Giant ‘Blinking’ Star Spotted in Milky Way’s Central Region


A giant star called VVV-WIT-08 exhibited a smooth, eclipse-like drop in brightness to a depth of 97% in 2012; minimum brightness occurred in April 2012 and the total event duration was a few hundred days, according to an analysis of data from the VISTA Variables in the Via Lactea survey (VVV), a project using the British-built VISTA telescope in Chile and operated by ESO.

VVV-WIT-08 is a giant star located more than 25,000 light-years away in the constellation of Sagittarius.

It may belong to a new class of ‘blinking’ binary system, where a giant star — 100 times larger than the Sun — is eclipsed once every few decades by an as-yet unseen orbital companion.

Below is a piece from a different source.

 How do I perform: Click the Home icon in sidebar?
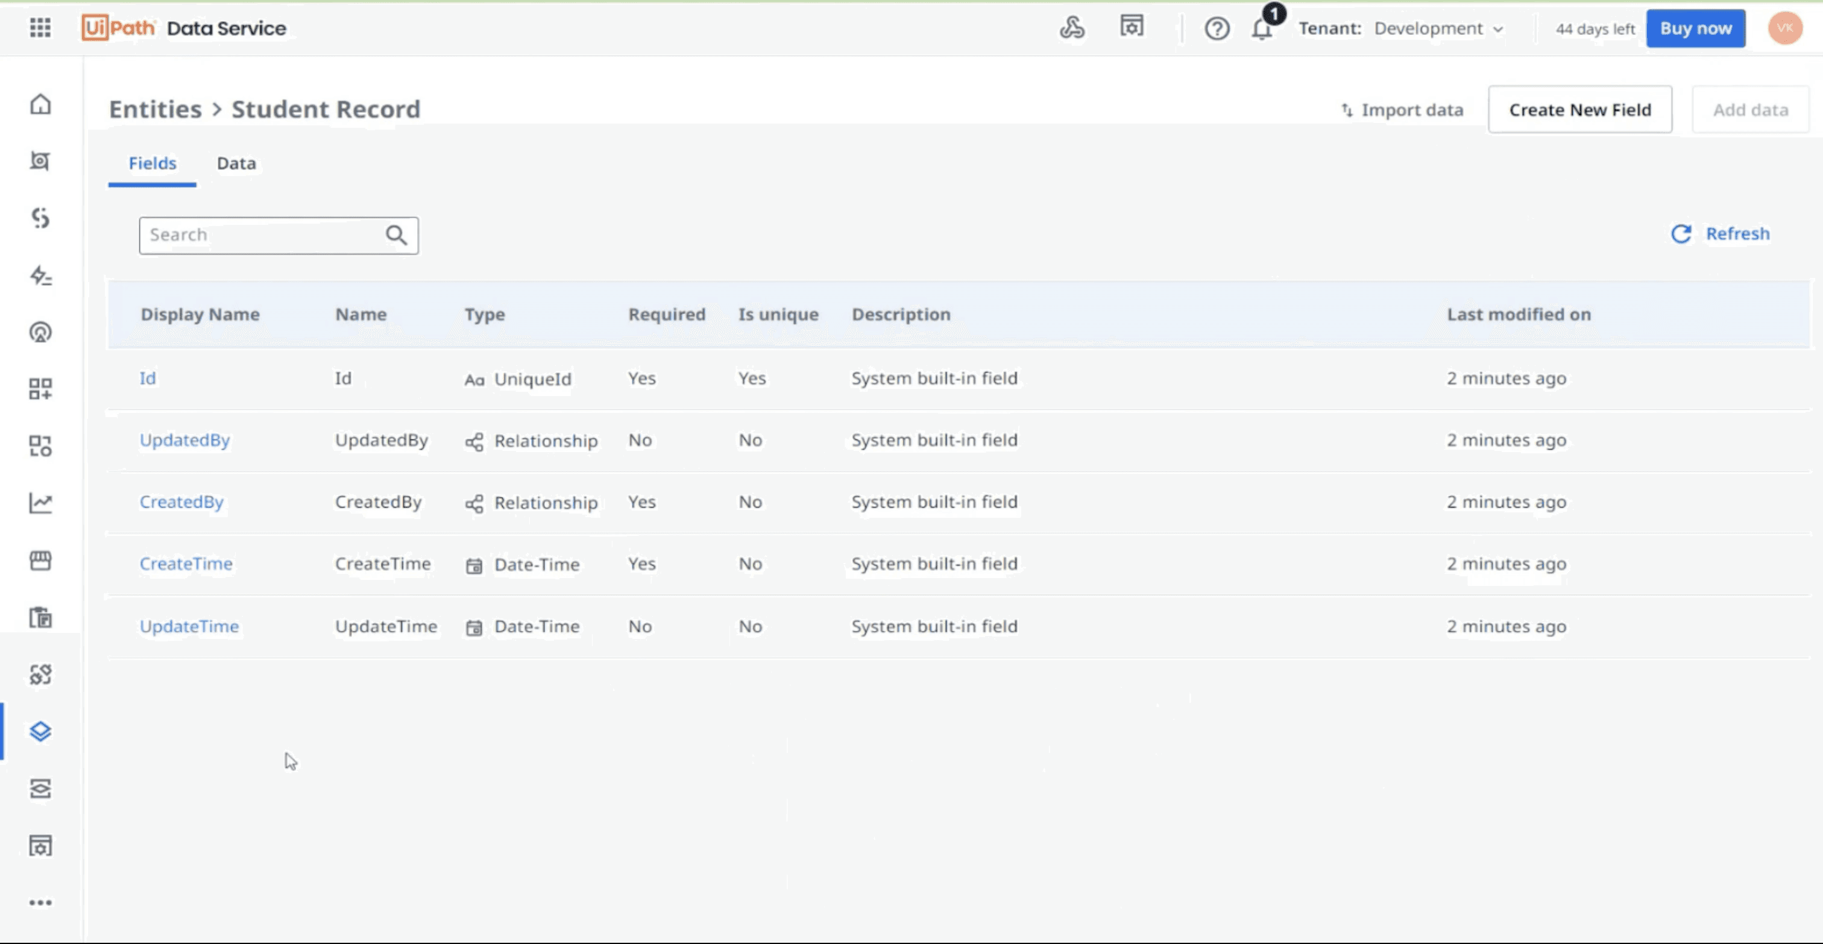[40, 104]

The companion, which may be another star or a planet, is surrounded by an opaque disk, which covers the giant star, causing it to disappear and reappear in the sky.

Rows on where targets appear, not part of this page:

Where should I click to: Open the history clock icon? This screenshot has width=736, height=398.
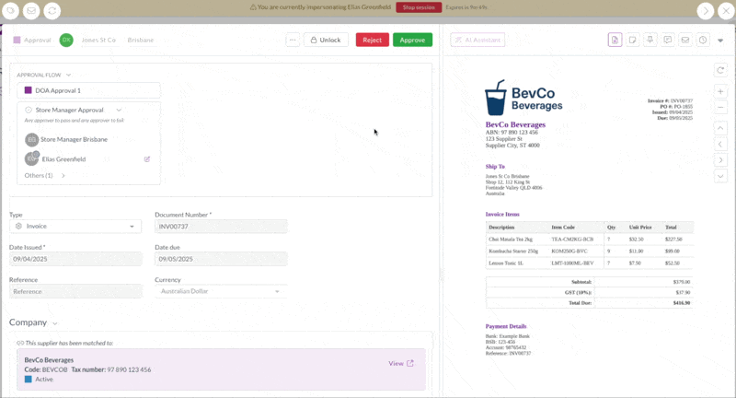(x=703, y=40)
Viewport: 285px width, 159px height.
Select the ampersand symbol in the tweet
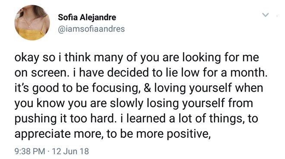pos(147,88)
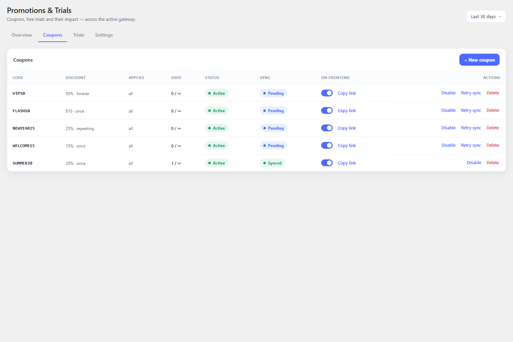Switch to the Overview tab
Screen dimensions: 513x342
22,35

“It’s amazing that we just observed a dark, large and elongated object pass between us and the distant star and we can only speculate what its origin is,” said Dr. Sergey Koposov, an astronomer at the University of Edinburgh.

Since the star is located in a dense region of the Milky Way, Dr. Koposov and colleagues considered whether some unknown object could have simply drifted in front of VVV-WIT-08 by chance.

However, simulations showed that there would have to be an implausibly large number of dark bodies floating around the Galaxy for this scenario to be likely.

One other star system of this sort has been known for a long time. The giant star Epsilon Aurigae is partly eclipsed by a huge disk of dust every 27 years, but only dims by about 50%.

A second example, TYC 2505-672-1, was found a few years ago, and holds the current record for the eclipsing binary star system with the longest orbital period — 69 years — a record for which VVV-WIT-08 is currently a contender.

“Occasionally we find variable stars that don’t fit into any established category,” said VVV project co-leader Professor Philip Lucas, an astronomer at the University of Hertfordshire.

“We really don’t know how these blinking giants came to be. It’s exciting to see such discoveries from VVV after so many years planning and gathering the data.”

“There are certainly more to be found, but the challenge now is in figuring out what the hidden companions are, and how they came to be surrounded by disks, despite orbiting so far from the giant star,” said Dr. Leigh Smith, an astronomer in the Institute of Astronomy at the University of Cambridge.

“In doing so, we might learn something new about how these kinds of systems evolve.”

The study was published in the Monthly Notices of the Royal Astronomical Society.